- Task:
Give as a JSON list of strings the lines of the data starting with the line that contains "Click the db_driver_mysql->halt code cell" and going on through the line that contains "Action: pyautogui.click(x=107, y=257)", one string per line, with blank lines left out. Leave the pictures out of the answer.

- Records shown:
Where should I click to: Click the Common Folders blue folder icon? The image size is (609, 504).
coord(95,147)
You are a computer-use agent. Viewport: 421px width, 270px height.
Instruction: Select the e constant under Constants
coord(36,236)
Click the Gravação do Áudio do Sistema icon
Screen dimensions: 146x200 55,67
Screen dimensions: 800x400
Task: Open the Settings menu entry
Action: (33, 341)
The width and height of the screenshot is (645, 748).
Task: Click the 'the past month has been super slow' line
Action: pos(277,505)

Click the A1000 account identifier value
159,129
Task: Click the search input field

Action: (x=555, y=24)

---

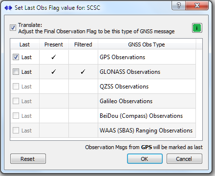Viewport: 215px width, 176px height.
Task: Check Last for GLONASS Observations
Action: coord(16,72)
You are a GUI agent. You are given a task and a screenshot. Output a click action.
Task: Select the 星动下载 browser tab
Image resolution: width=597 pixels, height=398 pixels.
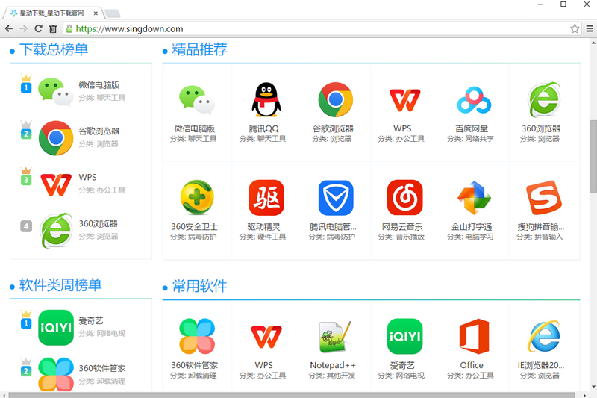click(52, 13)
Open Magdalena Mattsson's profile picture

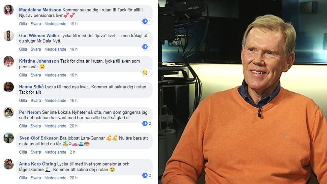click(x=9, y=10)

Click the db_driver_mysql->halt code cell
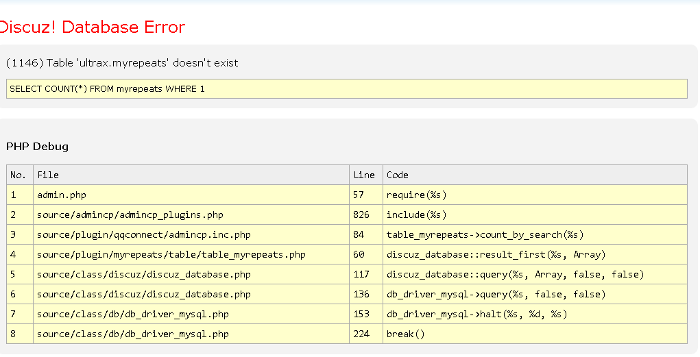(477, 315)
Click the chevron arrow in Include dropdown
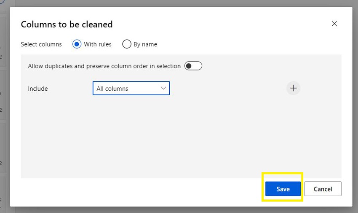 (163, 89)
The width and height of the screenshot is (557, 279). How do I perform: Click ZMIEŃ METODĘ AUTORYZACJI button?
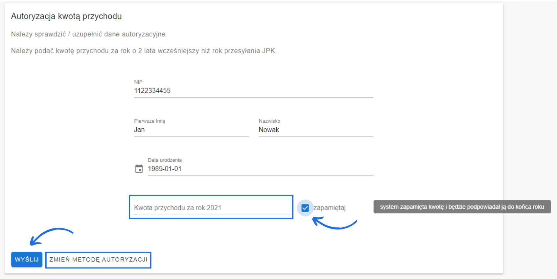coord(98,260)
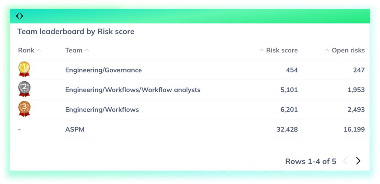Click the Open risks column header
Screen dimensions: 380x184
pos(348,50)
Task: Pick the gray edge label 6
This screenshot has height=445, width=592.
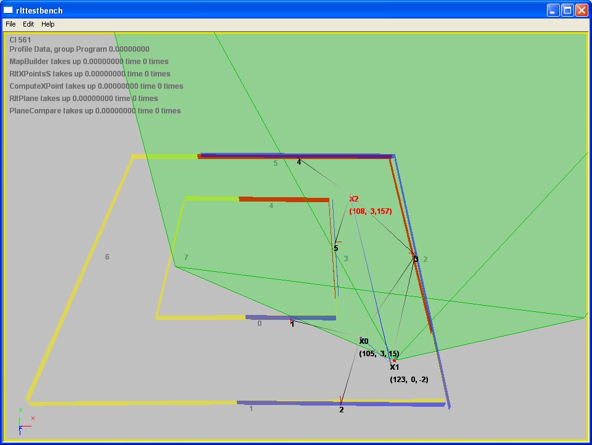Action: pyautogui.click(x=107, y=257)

- Answer to the task:
[
  "Click the db_driver_mysql->halt code cell",
  "(477, 315)",
  "Click the chevron arrow in Include dropdown",
  " (163, 89)",
  "The width and height of the screenshot is (557, 279). How do I perform: Click ZMIEŃ METODĘ AUTORYZACJI button?",
  "coord(98,260)",
  "Click the Open risks column header",
  "Screen dimensions: 380x184",
  "pos(348,50)",
  "Task: Pick the gray edge label 6",
  "This screenshot has height=445, width=592.",
  "Action: pyautogui.click(x=107, y=257)"
]